A DRINK-DRIVER who killed a music fan on his way home from a concert was 'an accident waiting to happen', said the judge who jailed him for six years this week.

Warren Hawkins had been drinking most of the day, though no one will ever know how drunk he was because of the way he frustrated the police inquiry afterwards.

Judge Terence Maher told him: 'You were badly drunk and should not have been behind the wheel.'

Luton Crown Court heard how IT consultant Paul Kitching, 21, had travelled to Milton Keynes with friends from Barnton to attend a sellout concert by American rapper Eminem on June 23 last year.

As they left the venue at The Bowl, they were unable to get a taxi and joined hundreds of other fans walk-

ing along the roads. Mr Kitching was walking in the gutter, with two friends behind him, said prosecutor Paul Mitchell.

Mr Mitchell said: 'The road was wide and well-lit and other road users found it not at all difficult to see them and take avoiding action.

'The car in front of the Mercedes van indicated and pulled out and even the car behind the van had seen them, but the van did not pull out.

'First he struck Nish Topiwalla, Paul's friend, and he suffered a broken leg. The vehicle carried on and hit Paul very hard. His body was thrown up into the air and damage to the vehicle shows how hard it must have been.'

The bodywork was damaged, the windscreen shattered and caved in.

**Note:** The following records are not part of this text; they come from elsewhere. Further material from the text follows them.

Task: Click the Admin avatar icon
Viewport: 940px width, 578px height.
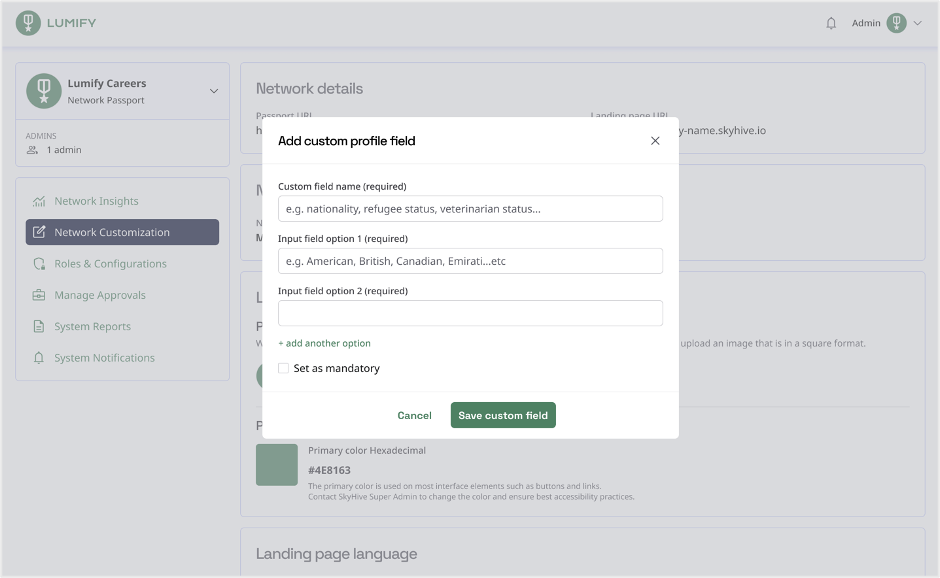Action: [x=896, y=23]
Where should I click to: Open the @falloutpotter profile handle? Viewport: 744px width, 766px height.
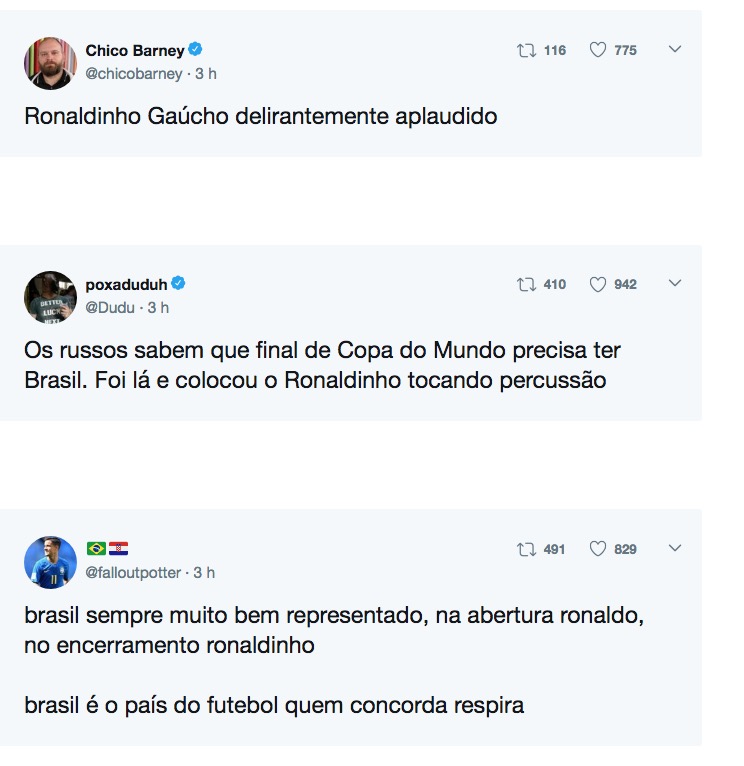click(x=134, y=573)
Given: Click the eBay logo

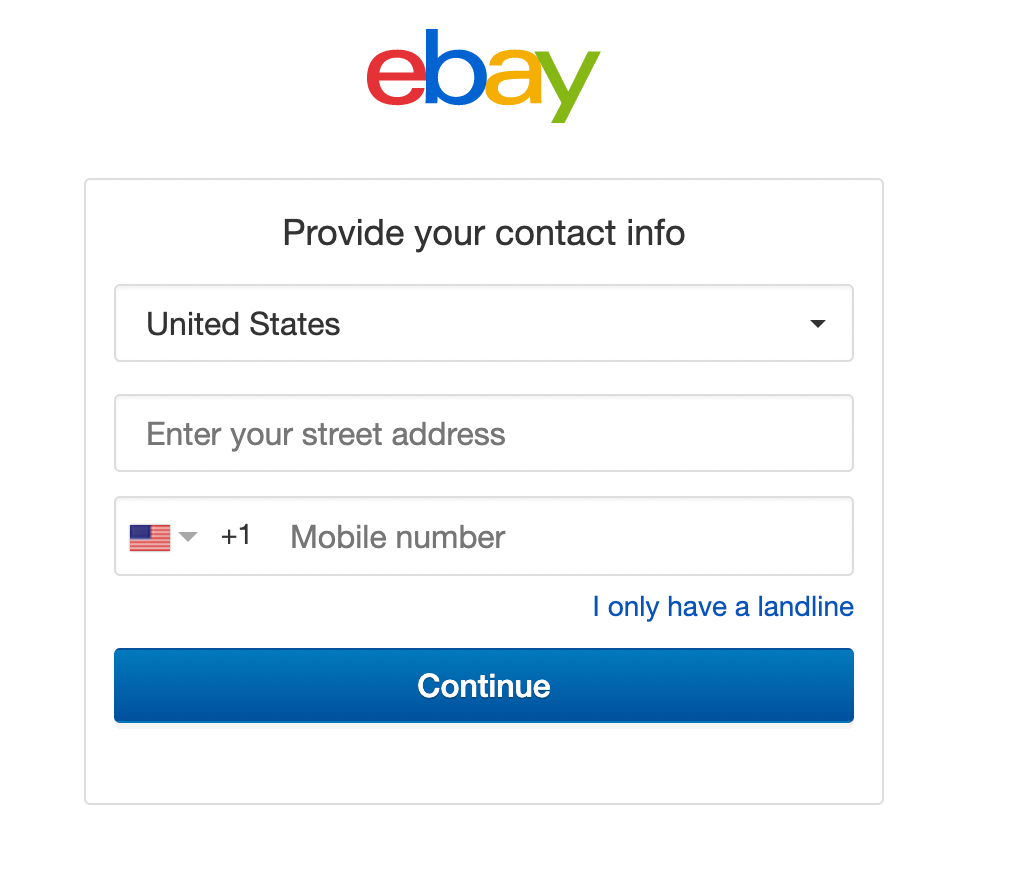Looking at the screenshot, I should coord(483,76).
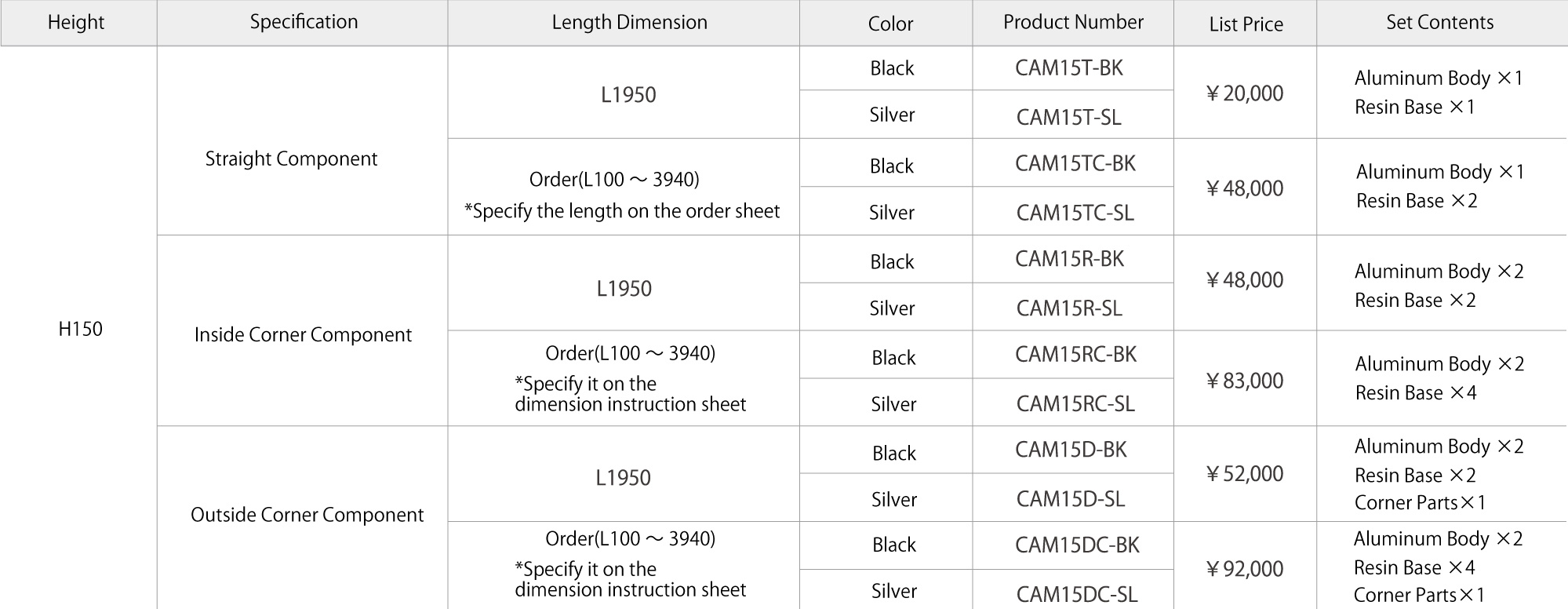This screenshot has height=609, width=1568.
Task: Select the Set Contents header cell
Action: pos(1439,22)
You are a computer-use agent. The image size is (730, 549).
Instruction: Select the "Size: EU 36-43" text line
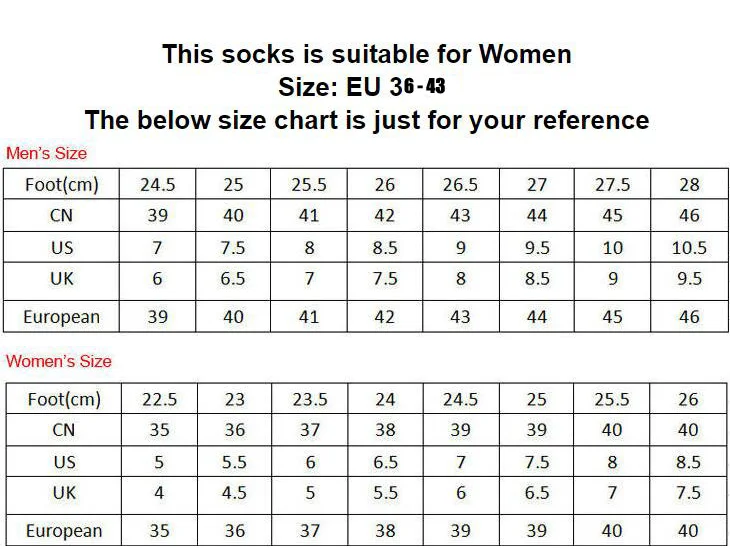point(362,87)
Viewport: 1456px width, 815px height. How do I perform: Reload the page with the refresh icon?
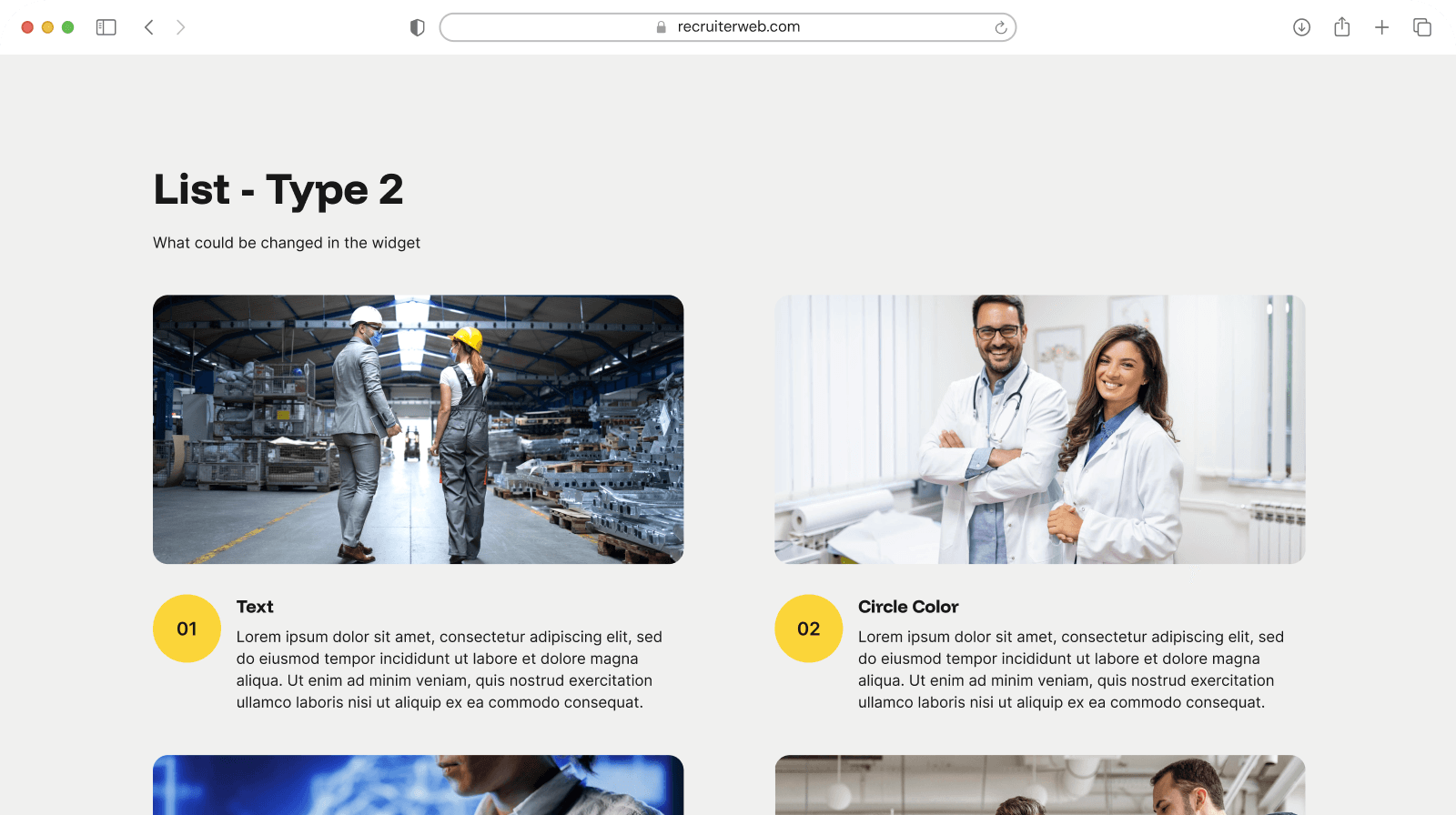click(x=1000, y=27)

Mr Kitching's blood was found out-side and inside the vehicle. Hawkins had been travelling at 50mph and had not braked.

But Hawkins did not stop, the court was told. He drove erratically to a residential street and dumped the damaged van and keys. Then he phoned a former girlfriend, whose house he had just left, to collect him. They went to a friend's house, where he had more to drink and washed his clothes and shoes to remove the blood and glass fragments.

At about 4am - about four-and-a-half hours after the crash - a friend of his who was a former police officer persuaded him to give himself up.

Hawkins went to Milton Keynes police station and said he had been involved in an accident and thought he had hit something.

He said he had downed three double Jack Daniels earlier in the evening. A breath test put him at almost twice the drink-drive limit.

But Mr Mitchell said police studied CCTV footage which filmed Hawkins in a city centre pub in the afternoon, where his van picked up two parking tickets, then in the early evening at another pub, where a barmaid described him as drunk. His ex-girlfriend told police he had been so drunk she had tried to hide his car keys, but he had managed to get them.

Clive Sutton, defending, said: 'He knows he is going to prison and wants to go because he needs to be punished. He has said many times that he wishes he was the one who died that night.'

Hawkins, of Shenley, Herts, pleaded guilty to causing death by careless driving while unfit through drink and perverting the course of justice. He was jailed for six years and banned from driving for 10 years.